Kanamicina quinasa

La aminoglucósido-3'-fosfotransferasa (APH(3')), también conocida como aminoglucósido quinasa , es una enzima que cataliza principalmente la adición de fosfato de ATP al grupo hidroxilo 3' de un aminoglucósido disustituido en 4,6 , como la kanamicina . ^[2] Sin embargo, también se ha descubierto que la APH(3') fosforila en el grupo hidroxilo 5' en aminoglucósidos disustituidos en 4,5, que carecen de un grupo hidroxilo 3', y difosforila grupos hidroxilo en aminoglucósidos que tienen grupos hidroxilo 3' y 5'. ^{[2] [3]} Principalmente cargados positivamente en condiciones biológicas, los aminoglucósidos se unen a la cadena principal cargada negativamente de los ácidos nucleicos para interrumpir la síntesis de proteínas , inhibiendo eficazmente el crecimiento de células bacterianas. ^[4] La fosforilación de aminoglucósidos mediada por APH(3') altera eficazmente su mecanismo de acción, introduciendo un grupo fosfato que reduce su afinidad de unión debido a impedimentos estéricos e interacciones electrostáticas desfavorables. ^[5] La APH(3') se encuentra principalmente en ciertas especies de bacterias grampositivas . ^{[6] [7] [8]}

La APH(3') cataliza la fosforilación de la kanamicina A, un aminoglucósido 4,6-disustituido, en el grupo 3'-hidroxilo. ^[2]

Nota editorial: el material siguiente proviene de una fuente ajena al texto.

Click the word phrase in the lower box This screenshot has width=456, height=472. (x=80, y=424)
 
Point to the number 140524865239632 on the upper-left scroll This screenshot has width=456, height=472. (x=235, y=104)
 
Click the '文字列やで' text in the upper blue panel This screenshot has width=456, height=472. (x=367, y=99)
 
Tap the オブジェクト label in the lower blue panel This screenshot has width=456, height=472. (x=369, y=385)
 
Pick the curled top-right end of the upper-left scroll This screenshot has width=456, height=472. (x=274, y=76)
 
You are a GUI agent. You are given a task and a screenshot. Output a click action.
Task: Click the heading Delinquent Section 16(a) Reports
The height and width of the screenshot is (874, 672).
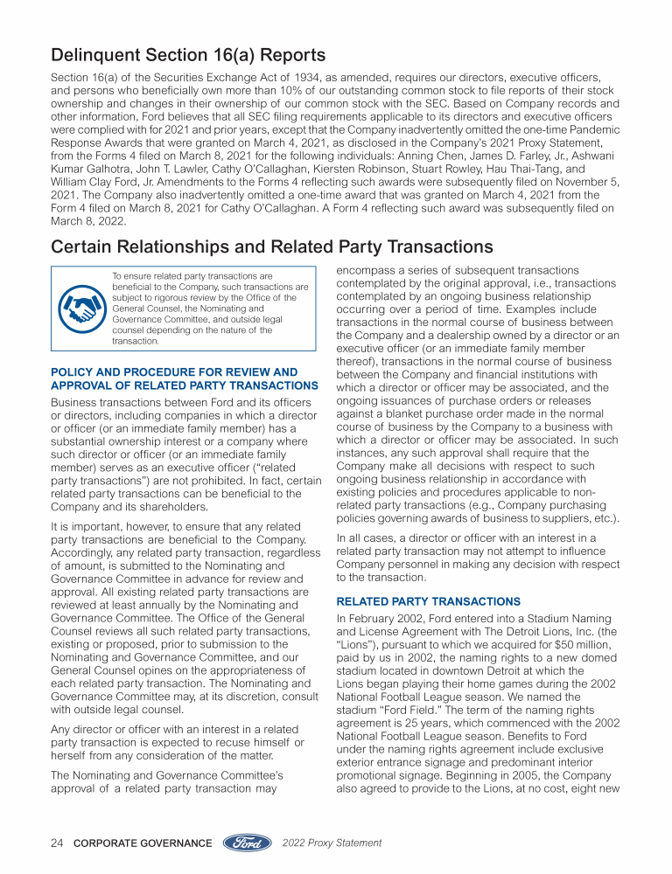[x=188, y=57]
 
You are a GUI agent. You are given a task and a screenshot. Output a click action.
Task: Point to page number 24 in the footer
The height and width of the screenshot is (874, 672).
[x=57, y=843]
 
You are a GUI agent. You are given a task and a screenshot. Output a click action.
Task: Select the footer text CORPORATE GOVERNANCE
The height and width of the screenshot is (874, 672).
[x=143, y=843]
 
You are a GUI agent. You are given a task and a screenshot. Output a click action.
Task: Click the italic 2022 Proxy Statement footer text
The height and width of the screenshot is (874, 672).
[x=332, y=843]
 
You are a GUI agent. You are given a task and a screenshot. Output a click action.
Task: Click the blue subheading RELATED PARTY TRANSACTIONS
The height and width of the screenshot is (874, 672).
[x=428, y=602]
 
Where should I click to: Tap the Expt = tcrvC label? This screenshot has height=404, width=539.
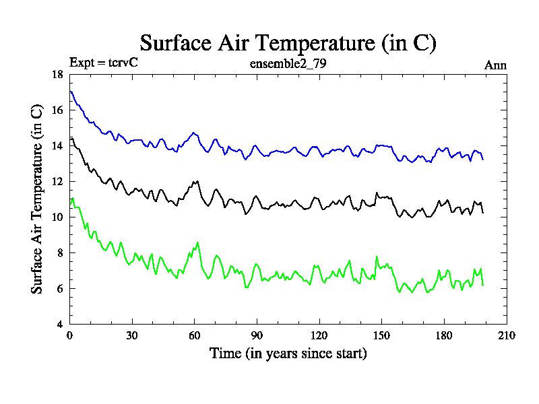tap(104, 63)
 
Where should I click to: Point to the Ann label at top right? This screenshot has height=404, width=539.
tap(495, 65)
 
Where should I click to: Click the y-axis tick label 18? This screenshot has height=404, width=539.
tap(58, 74)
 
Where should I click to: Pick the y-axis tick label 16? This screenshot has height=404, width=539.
tap(58, 110)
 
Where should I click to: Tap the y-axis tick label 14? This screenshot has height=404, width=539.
tap(58, 145)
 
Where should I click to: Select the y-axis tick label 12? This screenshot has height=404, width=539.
tap(58, 181)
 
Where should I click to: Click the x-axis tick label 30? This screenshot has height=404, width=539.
tap(131, 335)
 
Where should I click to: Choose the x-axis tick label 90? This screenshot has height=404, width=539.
tap(256, 335)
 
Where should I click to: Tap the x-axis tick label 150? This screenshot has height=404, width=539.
tap(381, 335)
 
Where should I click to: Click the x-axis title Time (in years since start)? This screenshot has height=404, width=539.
tap(288, 353)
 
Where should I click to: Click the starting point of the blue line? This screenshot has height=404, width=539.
tap(70, 92)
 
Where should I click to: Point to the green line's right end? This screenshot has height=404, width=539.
tap(483, 285)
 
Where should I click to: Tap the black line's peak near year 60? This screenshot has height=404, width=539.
tap(196, 181)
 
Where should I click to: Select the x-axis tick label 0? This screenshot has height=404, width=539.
tap(69, 335)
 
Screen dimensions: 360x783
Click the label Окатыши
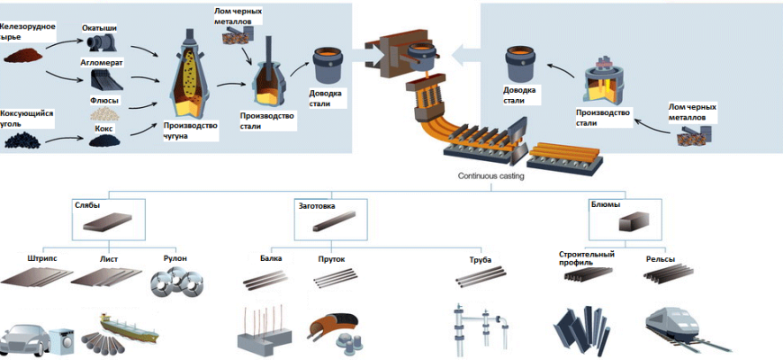(x=99, y=28)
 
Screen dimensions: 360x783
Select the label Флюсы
(x=104, y=100)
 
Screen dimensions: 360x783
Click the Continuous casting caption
(x=490, y=176)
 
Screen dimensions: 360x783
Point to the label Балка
(x=271, y=259)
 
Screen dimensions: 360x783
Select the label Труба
(x=480, y=260)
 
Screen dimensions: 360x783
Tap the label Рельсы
(x=661, y=260)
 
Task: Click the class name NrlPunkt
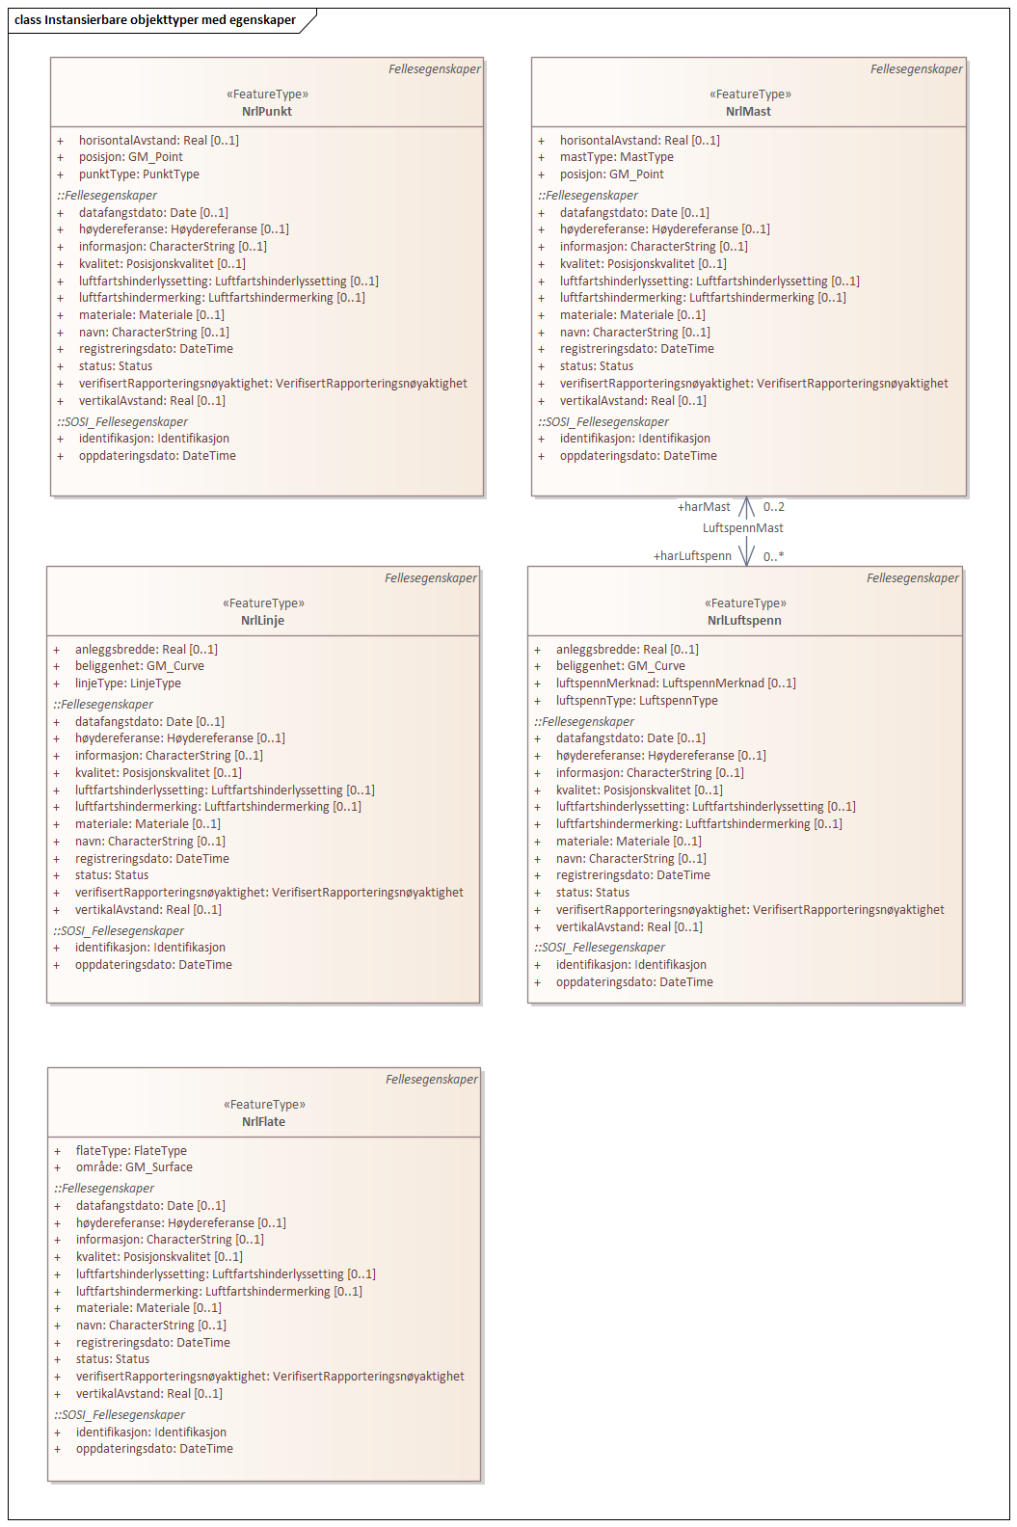[267, 112]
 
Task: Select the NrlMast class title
[748, 112]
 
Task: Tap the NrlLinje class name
[262, 621]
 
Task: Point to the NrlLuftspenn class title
[744, 621]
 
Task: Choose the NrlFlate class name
[263, 1122]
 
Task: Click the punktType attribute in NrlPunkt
[139, 174]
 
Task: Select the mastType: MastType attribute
[616, 157]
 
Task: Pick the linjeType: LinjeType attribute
[127, 683]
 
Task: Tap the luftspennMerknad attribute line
[675, 683]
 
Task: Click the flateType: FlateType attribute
[131, 1151]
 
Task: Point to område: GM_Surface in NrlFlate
[134, 1167]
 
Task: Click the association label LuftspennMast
[742, 528]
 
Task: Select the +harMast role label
[704, 507]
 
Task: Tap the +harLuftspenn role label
[692, 556]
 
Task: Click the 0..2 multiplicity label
[773, 507]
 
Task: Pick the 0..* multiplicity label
[773, 556]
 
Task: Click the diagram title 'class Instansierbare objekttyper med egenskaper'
[155, 20]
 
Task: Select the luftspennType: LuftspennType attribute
[636, 701]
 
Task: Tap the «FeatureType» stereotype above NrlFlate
[264, 1105]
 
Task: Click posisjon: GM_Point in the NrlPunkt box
[130, 157]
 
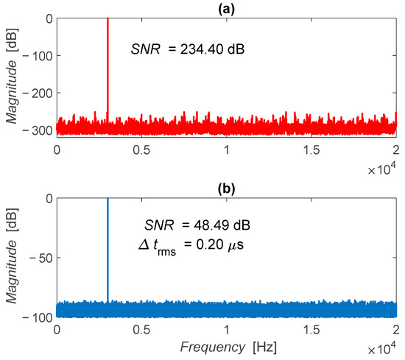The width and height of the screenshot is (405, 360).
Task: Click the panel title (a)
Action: point(226,8)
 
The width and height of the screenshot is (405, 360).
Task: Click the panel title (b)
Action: point(226,188)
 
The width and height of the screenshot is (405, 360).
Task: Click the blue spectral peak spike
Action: point(108,243)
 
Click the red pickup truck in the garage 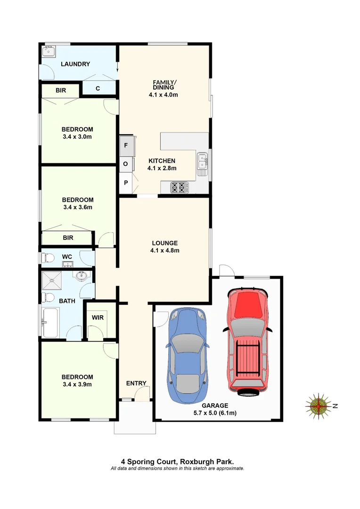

Esta enzima pertenece a la familia de las transferasas , específicamente a aquellas que transfieren grupos que contienen fósforo ( fosfotransferasas ) con un grupo alcohol como aceptor. El nombre sistemático de esta clase de enzimas es ATP:kanamicina 3'-O-fosfotransferasa . Esta enzima también se denomina neomicina-kanamicina fosfotransferasa . ^[9]

Estructura

La APH(3') favorece termodinámicamente una forma dimérica de dos monómeros APH(3') idénticos que están conectados por dos enlaces disulfuro entre Cys19 y Cys156, con los sitios activos enfrentados. ^{[2] [10]} Sin embargo, la gran distancia entre los sitios activos de los dos monómeros sugiere que son independientes entre sí y no operan de manera cooperativa. Además, la dimerización de APH(3') no afecta la actividad de la enzima. ^{[2] [10] [11]}

Interacciones de residuos cargados negativamente y kanamicina A en el bolsillo de unión APH(3').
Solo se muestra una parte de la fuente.